The 1.4 billion year old Sherman Granite is the rock formation that makes up Vedauwoo's characteristic hoodoos and outcrops. The formation represent one of the oldest that outcrops in Wyoming (but it still more than a billion years younger than the rocks of the Tetons). It is exposed at the surface around Vedauwoo due to the uplift of the Laramie Mountains that began around 70 million years ago. Younger layers of rock and sediment have been progressively eroded in process that continues to this day. The hard granite of Vedauwoo is made of large crystals of quartz, orthoclase, plagioclase, and some mica and is more erosion-resistant, resulting in wind and water-sculpted forms. Just east of Vedauwoo, along I-80, sandstone cliffs are formed by the Permian-age Fountain Formation, which is about 300 million years old. The ancient sand dunes of a broad desert met with the salty waters of a shallow, epicontinental sea, producing examples of cross-stratification. Fossils of sea urchins, snails, and sea lilies can be found in some of these rocks.

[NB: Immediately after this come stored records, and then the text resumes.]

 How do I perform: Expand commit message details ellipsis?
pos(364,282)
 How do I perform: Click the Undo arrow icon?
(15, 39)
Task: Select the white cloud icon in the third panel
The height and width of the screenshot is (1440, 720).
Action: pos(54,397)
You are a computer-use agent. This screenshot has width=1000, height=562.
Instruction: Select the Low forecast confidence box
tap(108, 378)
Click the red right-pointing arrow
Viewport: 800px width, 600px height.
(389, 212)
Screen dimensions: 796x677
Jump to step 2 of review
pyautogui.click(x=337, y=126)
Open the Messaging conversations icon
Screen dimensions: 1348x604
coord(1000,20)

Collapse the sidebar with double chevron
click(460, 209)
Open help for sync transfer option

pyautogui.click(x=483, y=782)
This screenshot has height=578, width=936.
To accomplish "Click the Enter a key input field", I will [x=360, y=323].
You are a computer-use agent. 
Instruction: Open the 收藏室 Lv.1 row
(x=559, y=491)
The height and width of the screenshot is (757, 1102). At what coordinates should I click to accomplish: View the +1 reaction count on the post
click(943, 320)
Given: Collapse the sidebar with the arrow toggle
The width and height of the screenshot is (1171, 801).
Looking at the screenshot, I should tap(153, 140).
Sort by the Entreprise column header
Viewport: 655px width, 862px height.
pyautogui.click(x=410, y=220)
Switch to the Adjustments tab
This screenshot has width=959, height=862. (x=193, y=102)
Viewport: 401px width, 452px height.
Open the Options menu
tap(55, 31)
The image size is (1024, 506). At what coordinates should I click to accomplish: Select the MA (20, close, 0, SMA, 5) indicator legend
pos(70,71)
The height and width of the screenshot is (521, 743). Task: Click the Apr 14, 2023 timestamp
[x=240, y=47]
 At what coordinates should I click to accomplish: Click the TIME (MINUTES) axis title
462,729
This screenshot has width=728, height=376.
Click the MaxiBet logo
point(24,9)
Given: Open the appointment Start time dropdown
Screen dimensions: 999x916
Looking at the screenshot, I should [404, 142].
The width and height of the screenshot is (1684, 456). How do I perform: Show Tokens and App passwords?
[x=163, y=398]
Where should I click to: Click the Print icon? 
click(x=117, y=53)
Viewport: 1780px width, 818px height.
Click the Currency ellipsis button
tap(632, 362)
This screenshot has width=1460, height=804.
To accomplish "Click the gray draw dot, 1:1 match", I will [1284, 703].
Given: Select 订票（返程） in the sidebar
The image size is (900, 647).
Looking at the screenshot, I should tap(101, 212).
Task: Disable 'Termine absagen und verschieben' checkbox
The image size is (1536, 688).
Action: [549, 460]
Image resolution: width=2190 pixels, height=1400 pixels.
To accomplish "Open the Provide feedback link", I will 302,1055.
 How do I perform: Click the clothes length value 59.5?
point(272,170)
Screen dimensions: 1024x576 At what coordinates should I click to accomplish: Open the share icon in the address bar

Wildlife abounds in and around Vedauwoo with Wyoming ground squirrels, mule deer, elk, moose, yellow-bellied marmots, least chipmunks, pronghorn, wild turkeys, badger, prairie dog, coyote, and mountain lions all calling the area home. Beaver are found in some of the creeks, where their dams and lodges form cover for a variety of aquatic insects, frogs, and fish. Golden and bald eagles can be seen soaring on the thermals alongside hawks, crow, ravens, turkey vulture, and numerous songbirds. Anglers find brook trout in the streams and ponds but over the past decade or so the populations of these fish have dropped noticeably.

==Climbing==
TJ Burr, Author and Mountaineer, tells about his experiences at Vedauwoo in his adventure book, Rocky Mountain Adventure Collection. The following is an excerpt from the chapter, Bouldering at Vedauwoo: ″The Vedauwoo rocks are large blocks of weathered Sherman granite primarily composed of crystalline fragments of quartz and feldspar. The higher concentration of feldspar gives the rocks a pinkish tint. They are grouped together in large granite towers formed by stacks of huge rectangular blocks that have been rounded by windblown sand. They provide some of North America's best technical climbs. Although they lack cracks and holds, they provide excellent friction and chimney climbs. Living only fifteen miles from Vedauwoo while attending the University of Wyoming, I had the privilege of spending many weekends climbing, rappelling, and hiking around the rocky wonderland. Vedauwoo provides a welcome outlet for many stressed college students. It is also frequented by technical climbers, family picnickers, and campers. On any given day with nice Wyoming weather, there will be numerous climbers testing their skills on the vertical rock faces of the Vedauwoo Recreation Area.″

Vedauwoo is particularly known for its offwidth crack climbing.